In [None]:
import pandas as pd
import numpy as np
from collections import Counter
from sklearn import ensemble
from sklearn import preprocessing
import sklearn.tree as tree
from sklearn.model_selection import GridSearchCV
import sklearn.metrics as metrics
from sklearn.model_selection import train_test_split
from sklearn.decomposition import PCA
import xgboost as xgb
from xgboost import plot_importance
from matplotlib import pyplot as plt
from sklearn.metrics import confusion_matrix, accuracy_score, precision_score
from sklearn.metrics import recall_score, f1_score, roc_auc_score
import shap

In [None]:
df = pd.read_csv('./process_data/train.csv')
df = df.sort_values(by=' timedelta',ascending=False)  #发布时间从早到晚

y = df.iloc[:, 0:2]
X = df.iloc[:, 2:-1]

train_size = int(0.7*df.shape[0])
X_train = X.iloc[0:train_size,:]
X_test = X.iloc[train_size:df.shape[0]+1,:]
y_train = y.iloc[0:train_size]
y_test = y.iloc[train_size:df.shape[0]+1]
X_train = preprocessing.scale(X_train)
X_test = preprocessing.scale(X_test)

┄┄┄┄┄┄┄┄┄┄┄┄┄┄┄┄┄┄┄┄

= 任务列表 =
a – 根据上方这段 Python 代码，回答以下问题：
(i) 从 xgboost 中单独导入的是哪个函数？
(ii) 读取的 CSV 文件路径是什么？
(iii) 训练集的大小按数据总行数的多少比例计算？
b – 下列说法与上方这段 Python 代码是否相符？请逐条回答"是"或"否"，并原样引用代码中起决定作用的部分。
(i) 数据按 ' timedelta' 列升序排序。
(ii) 代码导入了 shap 库。
(iii) y 取自 df 的前两列。
c – 上方这段读取数据并划分训练集的 Python 代码停在最后一行，请从其后接着续写。

= 所给材料 =
┄┄┄┄┄┄┄┄┄┄┄┄┄┄┄┄┄┄┄┄

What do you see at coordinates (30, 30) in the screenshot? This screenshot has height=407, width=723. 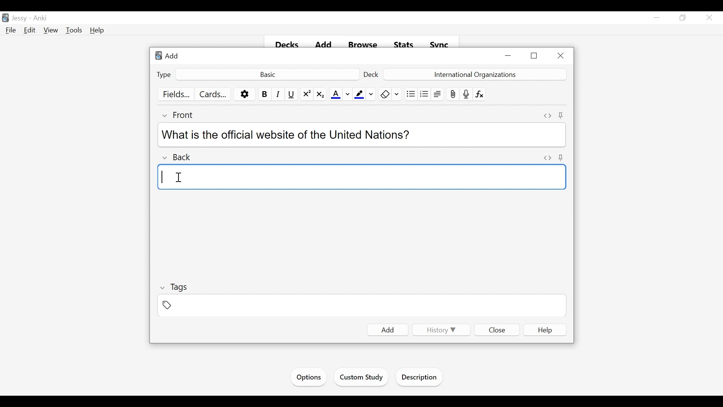 I see `Edit` at bounding box center [30, 30].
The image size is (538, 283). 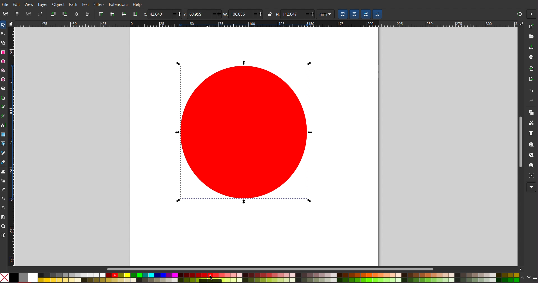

┄┄┄┄┄┄┄┄┄┄┄┄┄┄┄┄┄┄┄┄

= 各题答案 =
a –
(i) plot_importance
(ii) './process_data/train.csv'
(iii) 0.7

b –
(i) 否。"ascending=False"
(ii) 是。"import shap"
(iii) 是。"y = df.iloc[:, 0:2]"

c –
In [None]:
# 使用随机森林对测试集进行预测
param_grid = {
    # 'criterion':['entropy','gini'],
    'max_depth':[5, 6, 7, 8],    # 深度：这里是森林中每棵决策树的深度
    'n_estimators':[10, 20, 50, 100, 200, 400],  # 决策树个数-随机森林特有参数
    # 'max_features':[0.3,0.4,0.5],
    #  # 每棵决策树使用的变量占比-随机森林特有参数（结合原理）
    'min_samples_split':[4,8,12,16]  # 叶子的最小拆分样本量
}

rfc = ensemble.RandomForestClassifier()
rfc_cv = GridSearchCV(estimator=rfc, param_grid=param_grid,
                      scoring='roc_auc', cv=4)
rfc_cv.fit(X_train, y_train)
test_est = rfc_cv.predict(X_test)

In [None]:
print('随机森林精确度:')
print(metrics.classification_report(y_test, test_est))
print('随机森林 AUC:')
fpr_test, tpr_test, th_test = metrics.roc_curve(y_test, test_est)
print('AUC = %.4f' %metrics.auc(fpr_test, tpr_test))
print('accuracy     '+str(accuracy_score(y_test,test_est)))
print('precision    '+str(precision_score(y_test,test_est)))
print('recall       '+str(recall_score(y_test,test_est)))
print('f1_score     '+str(f1_score(y_test,test_est)))
print('AUC          '+str(roc_auc_score(y_test,test_est)))